Ne pas confondre percussif et agressif : c’est le piège dans lequel tombent l’Orchestre de Rotterdam et James Conlon, en dépit de deux pianistes solides, Duchâble et Collard. L’Allegro initial est droit, un peu martelé, tandis que le Larghetto, flanqué de violons râpeux, ne s’abandonne pas beaucoup. Où donc est l’âme de ce voyou de Poulenc ?
Louis Lortie, Hélène Mercier et Edward Gardner sont d’admirables musiciens : de beaux phrasés, une parure élégante, une musicalité jamais prise en défaut, mais paradoxalement une précaution et une forme de timidité qui finissent par lisser et attiédir le Concerto, pour en livrer une lecture linéaire, métronomique, sage… frustrante.
Martha Argerich et son partenaire Alexander Gurning démarrent au quart de tour. Malgré un orchestre un peu faux, quelle jubilation dans le premier mouvement, rythmiquement percutant, avec ces accents tapageurs qui passent en revue Ravel et Rachmaninov avec une dinguerie assumée ! Mais alors, pourquoi tout cela se gâte-t-il dans le Larghetto, festival de mauvais goût, où tout est gros et surligné ? Le Finale, contresens total, ne rachète rien. Et dire que tout démarrait si bien...
Stéphane Denève, premier round. Avec les compères Braley et Le Sage, voici une version tonique, équilibrée, malicieuse, techniquement infaillible. L’esprit de Poulenc s’allume, à peine pourrait-on reprocher à ce ton incisif une certaine indifférence. Dessiné à la pointe sèche, le second mouvement chante, s’envole, mais un brin de charme en plus ne nuirait pas... Difficile quand même de résister au Finale !
La même chose, mais en mieux ! A nouveau grâce à Stéphane Denève, brillant, volubile, à la tête d’un orchestre qui surclasse tous les autres (le Concertgebouw) et relance en permanence le dialogue – un Larghetto voluptueux… cette trompette bouchée dans un Finale bien cochon, comme Poupoule aurait aimé ! Les frères Jussen animent un question/réponse jouissif : du chien, du charme, une joie à l’état brut, quelque chose d’étourdissant.

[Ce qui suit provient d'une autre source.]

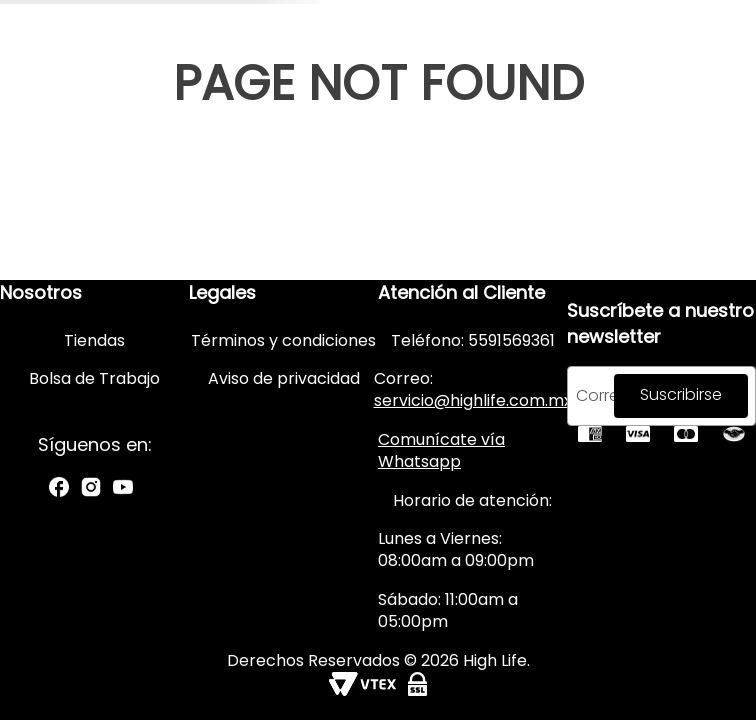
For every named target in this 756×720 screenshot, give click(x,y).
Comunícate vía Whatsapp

Vous résistez à ce feu d’artifice, vous ?
Palmarès
N°1
Version E
Lucas et Arthur Jussen, Orchestre royal du concertgebouw d’Amsterdam, dir. Stéphane Denève (DG, 2016)
N°2
Version C
Frank Braley, Eric Le Sage, Orchestre philharmonique de Liège, dir. Stéphane Denève (RCA, 2003)
N°3
Version B
Martha Argerich, Alexander Gurning, Orchestre de la Suisse italienne, dir. Erasmo Capilla (DG, 2007)
N°4
Version D
Louis Lortie, Hélène Mercier, BBC Philharmonic, dir. Edward Gardner (Chandos, 2015)
N°5
Version A
François-René Duchâble, Jean-Philippe Collard, Orchestre philharmonique de Rotterdam, dir. James Conlon (Erato, 1984)
N°6
Version F
Katia et Marielle Labèque, Orchestre symphonique de Boston, dir. Seiji Ozawa (Philips, 1989)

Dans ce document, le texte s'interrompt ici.